Any interface to a database is a good example to comment on the various ways documentarity can be more or less well sensed, let alone measured. As an example, we will briefly discuss the following screen capture (Fig. 1). It shows 4 different ways one particular dataset can be interacted with. The test was conducted on Isidorehttps://isidore.science/
, a search engine which harvests records from other databases in French humanities and social sciences and enriches their metadata.
This all affects the perception we have of the information. Raw results are difficult to navigate; but the web interface shows us very little by default. The browser offers a useful interface for JSON data; but the website has a friendlier design. Whatever choice we make, documentarity will be increased or diminished. A simple example such as this one shows us that documentary quality varies based on documentarisation, editorialisation and reception—all dependant on the underlying technological inscription that is the architext and on the way we receive it. Such exploration suggests that the line between the theories of writing and the theories of documentation is very thin.
Documentarity brings something different to document theory. While it does touch on the essence of what a document is, it does not require us to ascertain whether something is essentially a document; instead, we may simply assess the degree of its documentarity. In the same way that Otlet spoke of “substitutes of the book” Otlet, Traité de documentation, 2015 , p. 217.
, we might speak of “substitutes of documents”: digital objects which challenge our current conceptions of the document but fit within documentation as a science and a field of practices.

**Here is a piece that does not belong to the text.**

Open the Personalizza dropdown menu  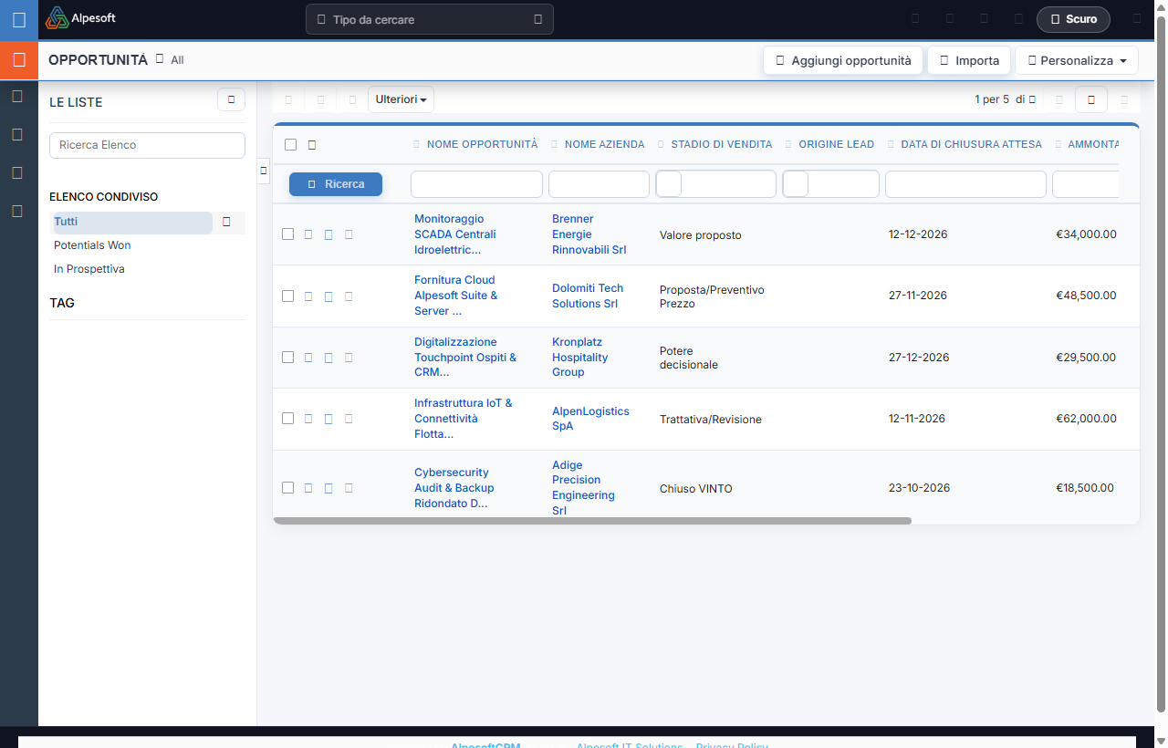[1077, 60]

The distinction between strong-reference and weak-sense documentarity introduced by Day is a powerful tool to explain the logic behind information technologies. However as a framework to understand the digital paradigm, it needs a few more beams. The reason why Day does not need to elaborate on the materiality of documents when discussing documentarity in the context of Otlet and Briet is that we know it quite well from decades of scholarly work; this is not the case for digital materials. There is no equivalent yet in breadth or depth of the work done for example in media archaeology. In France, the field of mediology produced interesting preliminary works but is somewhat dormant Cf. Debray, Introduction à la médiologie, 2000 and the Medium journal.
. More recently, techno-semiotics have been favored by a new generation of researchers in information science, with promising results. Our description of the architext as a tool to characterize the shape of enunciation participates to this effort.

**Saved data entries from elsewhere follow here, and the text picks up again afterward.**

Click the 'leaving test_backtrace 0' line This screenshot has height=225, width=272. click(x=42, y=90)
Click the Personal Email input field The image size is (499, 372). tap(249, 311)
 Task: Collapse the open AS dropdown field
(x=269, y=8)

The architext helps us understand the dispositions and affordances of digital documentarity by showing that information-as-process is no more an abstraction in this context than it is for analog media: it is supported by technologies of inscription which we need to describe (scripturation, markup) because they inform our view of information experience. The importance of aesthetics as evidenced by Day suggest that more interdisciplinary work on this topic has yet to come.

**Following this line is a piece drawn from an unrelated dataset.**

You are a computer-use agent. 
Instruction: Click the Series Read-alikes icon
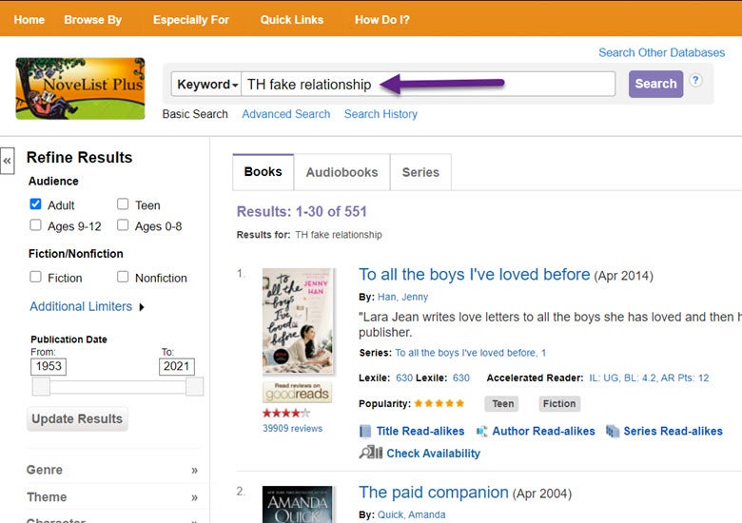(613, 431)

Frohmann suggested that information science should draw from a more diverse range of disciplines and experiment with new concepts:
“The temptations of a Theory of Everything are often irresistible. But there are other approaches to documentation . . . forging concepts in a Deleuzian spirit, with more concern for what they do than for what they mean or represent.” Frohmann, “Revisiting ‘what is a document?’” 2009.
The usefulness of such experimentation lies in the way it shifts our perception of things, introduces news ideas, dislodges pre-conceptions. It fits within a science which acknowledges that it is a permanent work-in-progress: not a Theory of Everything but intellectual tools to be tested and debated.